Plan był, żeby przejechać trasę Wielkiej Pętli, czyli Siedlce-Sokołów-Drohiczyn-Łosice-Siedlce, ale z powodu słabego stanu asfaltu polecieliśmy inny wariant:Siedlce-Stoczek-Garwolin-Mińsk-Mrozy-Kotuń-Siedlce. Od początku nadawaliśmy z Adamem tempo na przodzie naszego atlasowego peletonu. Pierwsze 45km prowadziliśmy we 2. Potem mieliśmy zamiar trochę odpocząć z tyłu, jednak zapał co niektórych nam na to nie pozwolił, jednak w końcówce wszystko wyszło na wierzch;P Postój przed Mińskiem, w celu uzupełnienia bidonów, potem dalej w drogę. na 30km przed domem niesamowity ból głowy i do końca już walka z samym sobą, żeby dojechać do celu;/ Pierwsza część bardzo fajnie, ale końcówka to już istna masakra ! Ogólnie nie ma na co narzekać. Wielki podziw dla nowego zawodnika- Michała, który pokazał klasę. Na dodatek słońce dało nam nieźle popalić.
Początek spokojnie, na zmiany.
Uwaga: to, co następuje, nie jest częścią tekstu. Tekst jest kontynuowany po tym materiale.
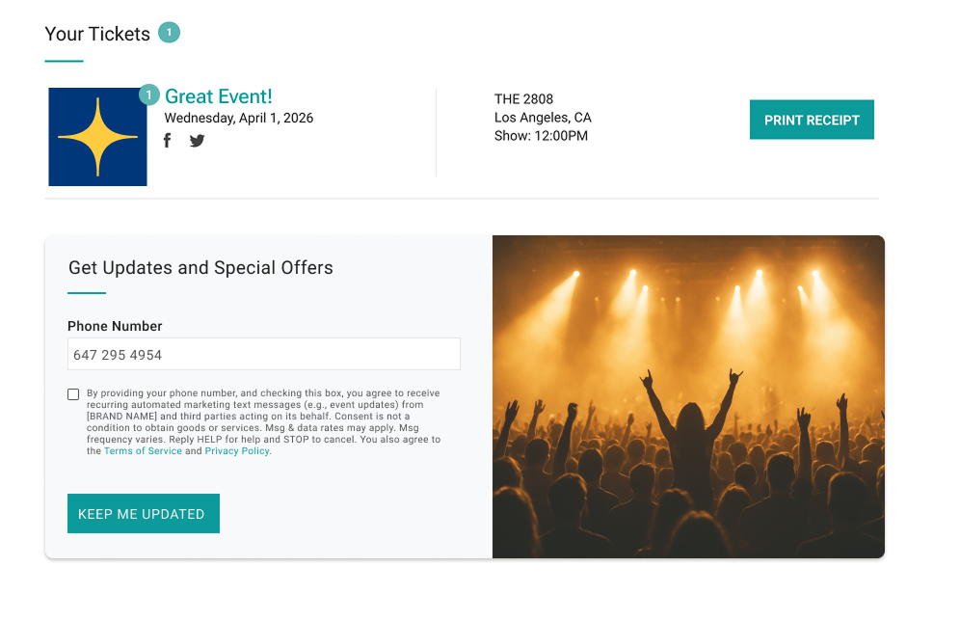The image size is (960, 621).
Task: Click the ticket count badge beside Your Tickets
Action: point(169,33)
Nudno jak cholera;D Aż dupa bolała od takiego siedzenia. Potem Maciek trochę podkręcił tempo i się zaczęła szarpaninka. Kilka mocnych zmian, sprintów bez jakiegoś większego ładu i składu ot trening. Straszna dziś parówa na dworze, momentami nie było czym oddychać.
Mieliśmy z Adamem dziś jechać do Wawy na trening z chłopakami z Ronda Babki, niestety pogoda pokrzyżowała nasze plany. Co się później okazało w Warszawie super pogoda i mogliśmy jechać.Na pocieszenie mocno pojechaliśmy na Stoczek. Forma jest. Tętno dziś dosyć wysokie, ale jechało mi się bardzo lekko. Na końcówce sprint za autobusem. Udało mi się usiąść na koło i przejechać 2-3km, potem odpuściłem. Trening fajny, szkoda tylko, że muszę znów myć rower.